Fitness Fulminations

This is the week when the scale became unreliable. Variance of two kilos on serial weight measures. The scale was cheap, and about a year old: just enough to be out of warranty. The old spring scales are not precise, and modern digital scales that are precise measure everything and broadcast it to your apps. I’m not sure what to do here: the error is now over a percent, and you should not drop more than 5% weight a month.

In the meantime, we are walking while the mother in law makes dinner. It stops us having the conflict of her offering carbohydrates that will push me into hypoglycaemia and out of ketosis: she gets hurt if we don’t take what she offers, and it gets us back on intermittent fasting.

At present, the evening walk is interrupted by the view.

I’ve found this is true: on heavy workout days — high intensity, long duration (you should not do both unless competing or testing — more than once a month will increase your risk of injury) you will end up eating a second meal. Otherwise one of us will collapse. Mark Sisson has this correct.

This is my general advice to everyone who wants to eat one meal a day. Doing it every single day is hard. It makes it tough to hit your required protein. It makes it hard to get enough calories. It can wear on your social relationships. It can be stressful on your body.

But if you do OMAD two or three days a week, suddenly the stress becomes hormetic. Instead of being something that wears on you, it’s something that forces an adaptation. Suddenly you’re cycling calories—high one day, low the next—and life tends to work better when it cycles back and forth.

Workout days? Maybe eat more frequently. Maybe do a shorter eating window with two or three meals shoved in there. You’re demanding a lot from your body, and one meal simply may not cut it.

But rest days? OMAD to your heart’s content. The break from digestion and nutrient infusions will actually help your body recover from the training. In fact, OMAD on rest days, and two to three MAD on training days might be the best possible way of doing it.

Mark’s Daily Apple

You have to be very careful as to where you get your information. I don’t think sugar is good for you, but I’m aware that what I generally stick to would give a dietician jitters. But they are taught by experts with conflicts of interest. Including Dr Fung, who promotes his books.

The list goes on and on. The Academy of Nutrition and Dietetics received $1.7 million from Coke. They represent the dieticians of America. Do they have our best interests at heart? No, you can’t bite the hand that feeds you. So sugar is fine and calories are the problem. Yes, because eating 100 calories of sugar and 100 calorie of broccoli are equally fattening. Right.

Coke has spent $120 million since 2010 to fund research. Research that will undoubtedly show that sugar is not to blame for obesity. This makes the few bucks the community doctor makes seem like chump change. $120 million dollars! And then the academics will bleat on and on about how we must follow evidence based medicine when the entire evidence base has been corrupted by commercial interests.

Consider the case of Dr. John Sievenpiper. He is one of the most outspoken, staunchest defenders of dietary sugar. He is constantly in the media defending sugar. Oh, it turns out he receives money from the Corn Refiners Association! In his paper in the Annals of Internal Medicine defending, you guessed it, sugar, here’s his list of conflicts of interest.

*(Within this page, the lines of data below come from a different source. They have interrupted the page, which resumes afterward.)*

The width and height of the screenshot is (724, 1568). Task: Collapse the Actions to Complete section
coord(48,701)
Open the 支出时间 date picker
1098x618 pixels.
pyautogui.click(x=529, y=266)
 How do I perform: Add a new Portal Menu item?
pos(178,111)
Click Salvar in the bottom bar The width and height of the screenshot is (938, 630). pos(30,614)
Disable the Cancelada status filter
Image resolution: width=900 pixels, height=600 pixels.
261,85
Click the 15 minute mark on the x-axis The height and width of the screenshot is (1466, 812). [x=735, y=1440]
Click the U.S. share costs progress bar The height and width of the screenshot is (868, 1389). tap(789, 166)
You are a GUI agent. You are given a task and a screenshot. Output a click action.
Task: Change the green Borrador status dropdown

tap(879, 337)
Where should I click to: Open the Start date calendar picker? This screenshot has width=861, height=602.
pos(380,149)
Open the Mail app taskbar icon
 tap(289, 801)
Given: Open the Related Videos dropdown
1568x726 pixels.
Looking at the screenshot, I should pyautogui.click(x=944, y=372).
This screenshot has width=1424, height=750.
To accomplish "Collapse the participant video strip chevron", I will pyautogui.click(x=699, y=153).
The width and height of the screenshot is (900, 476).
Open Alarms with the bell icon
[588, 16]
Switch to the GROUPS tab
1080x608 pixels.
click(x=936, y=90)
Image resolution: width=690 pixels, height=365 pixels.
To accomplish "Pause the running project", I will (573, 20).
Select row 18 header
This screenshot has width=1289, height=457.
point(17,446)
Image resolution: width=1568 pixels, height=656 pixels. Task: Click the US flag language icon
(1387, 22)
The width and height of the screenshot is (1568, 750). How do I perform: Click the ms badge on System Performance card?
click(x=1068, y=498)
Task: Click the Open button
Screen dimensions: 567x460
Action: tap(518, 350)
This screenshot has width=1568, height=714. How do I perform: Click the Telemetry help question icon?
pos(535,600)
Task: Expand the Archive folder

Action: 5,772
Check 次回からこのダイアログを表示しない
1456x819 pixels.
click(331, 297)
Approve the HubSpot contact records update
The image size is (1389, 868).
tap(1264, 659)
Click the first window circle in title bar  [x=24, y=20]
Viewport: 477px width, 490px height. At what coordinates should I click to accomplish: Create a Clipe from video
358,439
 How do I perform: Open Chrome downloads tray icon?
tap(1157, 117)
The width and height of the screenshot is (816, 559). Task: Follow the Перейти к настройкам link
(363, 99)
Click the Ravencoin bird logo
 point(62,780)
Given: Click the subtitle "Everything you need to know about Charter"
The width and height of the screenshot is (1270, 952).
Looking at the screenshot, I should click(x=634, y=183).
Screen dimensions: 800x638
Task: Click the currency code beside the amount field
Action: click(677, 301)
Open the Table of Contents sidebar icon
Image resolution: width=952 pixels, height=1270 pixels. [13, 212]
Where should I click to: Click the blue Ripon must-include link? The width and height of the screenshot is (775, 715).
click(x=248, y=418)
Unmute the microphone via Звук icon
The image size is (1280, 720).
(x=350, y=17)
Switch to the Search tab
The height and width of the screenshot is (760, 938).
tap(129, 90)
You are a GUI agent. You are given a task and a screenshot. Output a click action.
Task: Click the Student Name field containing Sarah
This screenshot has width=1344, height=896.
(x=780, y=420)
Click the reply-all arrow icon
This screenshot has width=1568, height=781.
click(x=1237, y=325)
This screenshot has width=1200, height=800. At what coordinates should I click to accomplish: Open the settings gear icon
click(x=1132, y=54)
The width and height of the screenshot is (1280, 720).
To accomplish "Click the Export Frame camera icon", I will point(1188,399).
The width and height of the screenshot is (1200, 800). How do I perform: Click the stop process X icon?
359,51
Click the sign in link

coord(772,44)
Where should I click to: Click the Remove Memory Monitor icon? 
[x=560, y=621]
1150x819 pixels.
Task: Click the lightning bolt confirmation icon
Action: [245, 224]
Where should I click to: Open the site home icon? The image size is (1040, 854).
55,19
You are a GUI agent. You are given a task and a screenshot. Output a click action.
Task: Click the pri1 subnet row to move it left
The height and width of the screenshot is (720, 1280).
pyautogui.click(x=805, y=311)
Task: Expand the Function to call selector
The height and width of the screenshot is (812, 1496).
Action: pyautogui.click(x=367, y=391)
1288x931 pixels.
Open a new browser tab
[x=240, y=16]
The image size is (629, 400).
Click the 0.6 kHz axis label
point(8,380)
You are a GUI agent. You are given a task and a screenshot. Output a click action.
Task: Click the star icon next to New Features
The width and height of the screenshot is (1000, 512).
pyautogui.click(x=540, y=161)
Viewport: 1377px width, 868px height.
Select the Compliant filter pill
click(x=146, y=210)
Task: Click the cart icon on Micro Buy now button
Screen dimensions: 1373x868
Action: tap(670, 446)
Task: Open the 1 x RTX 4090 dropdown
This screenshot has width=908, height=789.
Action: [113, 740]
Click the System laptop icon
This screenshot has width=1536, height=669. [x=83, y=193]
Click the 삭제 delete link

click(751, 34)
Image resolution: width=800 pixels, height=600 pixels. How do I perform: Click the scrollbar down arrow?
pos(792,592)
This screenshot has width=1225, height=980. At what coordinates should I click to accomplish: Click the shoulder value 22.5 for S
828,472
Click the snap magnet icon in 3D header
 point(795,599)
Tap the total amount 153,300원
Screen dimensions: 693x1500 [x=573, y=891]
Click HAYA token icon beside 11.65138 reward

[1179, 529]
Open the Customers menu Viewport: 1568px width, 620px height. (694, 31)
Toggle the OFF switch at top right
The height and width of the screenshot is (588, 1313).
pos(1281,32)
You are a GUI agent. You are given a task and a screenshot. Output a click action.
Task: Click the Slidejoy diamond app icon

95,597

So be careful who you listen to. There’s a lot of paid infomercials out there that you don’t even know about. Ultimately, you must decide who to trust based on their message, not their titles. Your life, very literally, depends on it.

Jason Fung

What has stopped, for both of us, is dietary supplements. Not because we can’t get them — the shelves may be empty of flour and potato chips, but not vitamins — but because we are now eating our own vegetables and getting all the nutrients we need from them and meat. What we are avoiding is vinegar. Kea reacts to it, and I wonder if half the people who have ended up carnivore only are doing so because the health gurus promoted Apple Cider Vinegar.

Eat lots of stuff you grow and decent meat. The only good thing about the current virus is that we can’t export much, so we are able to get the good stuff. That cup of coffee or glass of wine won’t kill you.

There is enough going on. One sign that there is error is that people are advising extreme measures.